==== GIVEN DATA

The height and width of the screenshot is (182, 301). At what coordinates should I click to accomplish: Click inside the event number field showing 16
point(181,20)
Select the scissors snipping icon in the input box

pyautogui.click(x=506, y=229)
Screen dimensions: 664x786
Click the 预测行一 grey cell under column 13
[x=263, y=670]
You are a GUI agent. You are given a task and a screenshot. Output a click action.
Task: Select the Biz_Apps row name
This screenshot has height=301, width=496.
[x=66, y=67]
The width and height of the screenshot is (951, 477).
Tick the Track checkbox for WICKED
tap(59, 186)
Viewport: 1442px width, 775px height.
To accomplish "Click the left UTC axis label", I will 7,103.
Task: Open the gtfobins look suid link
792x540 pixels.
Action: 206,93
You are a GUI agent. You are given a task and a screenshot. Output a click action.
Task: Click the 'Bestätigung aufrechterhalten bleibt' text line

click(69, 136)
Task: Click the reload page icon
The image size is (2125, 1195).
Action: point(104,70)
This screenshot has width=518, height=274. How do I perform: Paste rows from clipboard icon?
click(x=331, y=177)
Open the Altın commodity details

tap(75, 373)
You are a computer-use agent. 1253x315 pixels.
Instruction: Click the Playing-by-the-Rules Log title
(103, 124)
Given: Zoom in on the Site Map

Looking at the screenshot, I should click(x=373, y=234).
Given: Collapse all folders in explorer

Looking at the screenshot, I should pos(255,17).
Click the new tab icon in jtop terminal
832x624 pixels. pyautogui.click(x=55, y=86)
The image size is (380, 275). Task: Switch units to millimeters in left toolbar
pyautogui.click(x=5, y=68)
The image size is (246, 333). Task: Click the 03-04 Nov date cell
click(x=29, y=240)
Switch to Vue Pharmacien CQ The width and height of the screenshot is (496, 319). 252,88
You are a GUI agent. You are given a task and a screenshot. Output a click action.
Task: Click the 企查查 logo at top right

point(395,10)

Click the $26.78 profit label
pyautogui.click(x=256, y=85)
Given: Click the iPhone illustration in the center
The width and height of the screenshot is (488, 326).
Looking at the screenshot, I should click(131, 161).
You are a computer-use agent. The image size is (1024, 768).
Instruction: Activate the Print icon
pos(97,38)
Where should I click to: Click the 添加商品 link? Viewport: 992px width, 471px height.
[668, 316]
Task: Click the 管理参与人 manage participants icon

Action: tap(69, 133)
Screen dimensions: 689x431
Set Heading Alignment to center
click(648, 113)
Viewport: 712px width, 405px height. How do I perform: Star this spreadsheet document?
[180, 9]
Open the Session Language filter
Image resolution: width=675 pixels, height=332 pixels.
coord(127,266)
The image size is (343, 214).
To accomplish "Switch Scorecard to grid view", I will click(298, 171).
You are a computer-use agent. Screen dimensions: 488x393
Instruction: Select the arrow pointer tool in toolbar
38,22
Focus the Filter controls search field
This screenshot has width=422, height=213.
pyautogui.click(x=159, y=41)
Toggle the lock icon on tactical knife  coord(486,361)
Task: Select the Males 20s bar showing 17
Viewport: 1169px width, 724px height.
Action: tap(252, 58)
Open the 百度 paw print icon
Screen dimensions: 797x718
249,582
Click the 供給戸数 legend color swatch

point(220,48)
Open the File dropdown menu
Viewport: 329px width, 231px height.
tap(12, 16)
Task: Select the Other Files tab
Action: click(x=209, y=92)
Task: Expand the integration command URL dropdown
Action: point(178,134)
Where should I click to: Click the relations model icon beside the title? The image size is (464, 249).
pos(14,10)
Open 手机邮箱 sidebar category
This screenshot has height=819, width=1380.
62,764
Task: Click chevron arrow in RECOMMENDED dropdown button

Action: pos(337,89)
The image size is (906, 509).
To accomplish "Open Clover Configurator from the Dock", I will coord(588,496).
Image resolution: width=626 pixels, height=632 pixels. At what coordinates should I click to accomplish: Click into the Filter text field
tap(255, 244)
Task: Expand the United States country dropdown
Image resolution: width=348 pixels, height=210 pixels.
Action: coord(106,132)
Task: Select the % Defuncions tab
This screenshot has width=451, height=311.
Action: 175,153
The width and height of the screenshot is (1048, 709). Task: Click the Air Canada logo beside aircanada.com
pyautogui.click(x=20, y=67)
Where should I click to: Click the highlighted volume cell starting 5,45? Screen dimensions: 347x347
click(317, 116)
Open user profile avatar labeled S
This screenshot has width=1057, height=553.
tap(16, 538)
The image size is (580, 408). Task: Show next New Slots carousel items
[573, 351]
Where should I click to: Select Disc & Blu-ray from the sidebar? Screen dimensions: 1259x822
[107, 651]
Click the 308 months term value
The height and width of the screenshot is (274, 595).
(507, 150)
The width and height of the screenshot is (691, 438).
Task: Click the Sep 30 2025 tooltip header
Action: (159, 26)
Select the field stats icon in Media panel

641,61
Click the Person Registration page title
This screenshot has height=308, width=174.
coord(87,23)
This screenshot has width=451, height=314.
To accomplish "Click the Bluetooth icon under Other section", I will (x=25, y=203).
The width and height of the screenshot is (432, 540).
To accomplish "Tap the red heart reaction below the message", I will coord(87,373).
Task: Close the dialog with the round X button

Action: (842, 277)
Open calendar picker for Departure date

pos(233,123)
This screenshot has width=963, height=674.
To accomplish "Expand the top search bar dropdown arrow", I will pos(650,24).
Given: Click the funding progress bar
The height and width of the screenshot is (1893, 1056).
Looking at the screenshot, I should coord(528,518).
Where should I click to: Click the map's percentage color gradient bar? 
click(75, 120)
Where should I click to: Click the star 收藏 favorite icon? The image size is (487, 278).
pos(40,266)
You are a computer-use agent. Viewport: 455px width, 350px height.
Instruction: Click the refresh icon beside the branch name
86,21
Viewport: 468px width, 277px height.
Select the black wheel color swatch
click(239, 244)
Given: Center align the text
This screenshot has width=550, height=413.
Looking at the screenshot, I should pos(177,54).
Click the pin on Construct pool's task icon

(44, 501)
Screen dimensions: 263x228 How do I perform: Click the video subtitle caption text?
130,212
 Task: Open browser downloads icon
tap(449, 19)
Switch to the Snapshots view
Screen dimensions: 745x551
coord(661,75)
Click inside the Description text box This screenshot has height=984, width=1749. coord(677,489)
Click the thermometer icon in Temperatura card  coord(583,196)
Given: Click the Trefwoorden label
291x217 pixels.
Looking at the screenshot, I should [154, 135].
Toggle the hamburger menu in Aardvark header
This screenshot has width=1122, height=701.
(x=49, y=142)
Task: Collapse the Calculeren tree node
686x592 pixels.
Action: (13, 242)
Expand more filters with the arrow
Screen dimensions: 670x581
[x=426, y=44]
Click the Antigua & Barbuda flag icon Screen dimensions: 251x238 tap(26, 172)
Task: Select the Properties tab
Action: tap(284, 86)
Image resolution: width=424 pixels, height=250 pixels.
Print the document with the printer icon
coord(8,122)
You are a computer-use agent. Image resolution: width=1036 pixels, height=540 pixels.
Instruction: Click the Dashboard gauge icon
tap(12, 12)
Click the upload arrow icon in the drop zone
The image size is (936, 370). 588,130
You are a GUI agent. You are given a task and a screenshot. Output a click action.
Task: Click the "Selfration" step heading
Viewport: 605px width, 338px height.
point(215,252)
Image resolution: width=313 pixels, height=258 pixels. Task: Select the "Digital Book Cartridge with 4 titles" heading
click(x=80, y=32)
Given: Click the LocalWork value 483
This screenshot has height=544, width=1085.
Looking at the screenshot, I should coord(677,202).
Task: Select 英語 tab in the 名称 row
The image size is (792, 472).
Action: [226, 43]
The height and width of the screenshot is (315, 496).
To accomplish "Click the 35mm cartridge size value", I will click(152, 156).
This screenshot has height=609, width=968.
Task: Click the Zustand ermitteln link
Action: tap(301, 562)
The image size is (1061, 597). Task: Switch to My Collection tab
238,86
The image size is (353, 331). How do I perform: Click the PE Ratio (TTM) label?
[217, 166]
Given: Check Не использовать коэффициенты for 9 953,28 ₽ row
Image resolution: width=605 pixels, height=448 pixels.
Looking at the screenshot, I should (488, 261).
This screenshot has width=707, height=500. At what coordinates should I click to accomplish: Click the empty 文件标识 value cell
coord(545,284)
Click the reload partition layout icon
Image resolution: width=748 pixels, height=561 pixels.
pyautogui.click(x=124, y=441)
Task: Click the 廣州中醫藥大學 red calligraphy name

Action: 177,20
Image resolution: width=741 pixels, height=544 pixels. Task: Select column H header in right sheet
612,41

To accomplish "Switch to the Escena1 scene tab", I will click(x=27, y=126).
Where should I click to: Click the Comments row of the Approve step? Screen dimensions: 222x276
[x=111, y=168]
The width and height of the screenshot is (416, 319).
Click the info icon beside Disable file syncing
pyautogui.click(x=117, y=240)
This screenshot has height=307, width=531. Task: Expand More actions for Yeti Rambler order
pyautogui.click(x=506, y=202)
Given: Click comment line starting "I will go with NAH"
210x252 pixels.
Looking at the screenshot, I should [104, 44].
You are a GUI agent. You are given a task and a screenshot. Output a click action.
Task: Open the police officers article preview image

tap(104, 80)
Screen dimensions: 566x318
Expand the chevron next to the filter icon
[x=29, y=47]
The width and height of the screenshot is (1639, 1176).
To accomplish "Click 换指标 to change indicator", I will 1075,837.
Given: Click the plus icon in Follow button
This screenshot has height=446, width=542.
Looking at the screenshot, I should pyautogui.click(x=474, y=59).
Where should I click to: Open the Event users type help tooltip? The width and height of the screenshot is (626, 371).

========

**WRITTEN INSTRUCTION**.
Please convert the entries, from the first line through the line containing "[x=263, y=670]", inclusive, into a Markdown table with the columns No. and Text. Number each line and leave out blank lines.

**COMPLETE RESPONSE**.
| No. | Text |
|---|---|
| 1 | The height and width of the screenshot is (182, 301). At what coordinates should I click to accomplish: Click inside the event number field showing 16 |
| 2 | point(181,20) |
| 3 | Select the scissors snipping icon in the input box |
| 4 | pyautogui.click(x=506, y=229) |
| 5 | Screen dimensions: 664x786 |
| 6 | Click the 预测行一 grey cell under column 13 |
| 7 | [x=263, y=670] |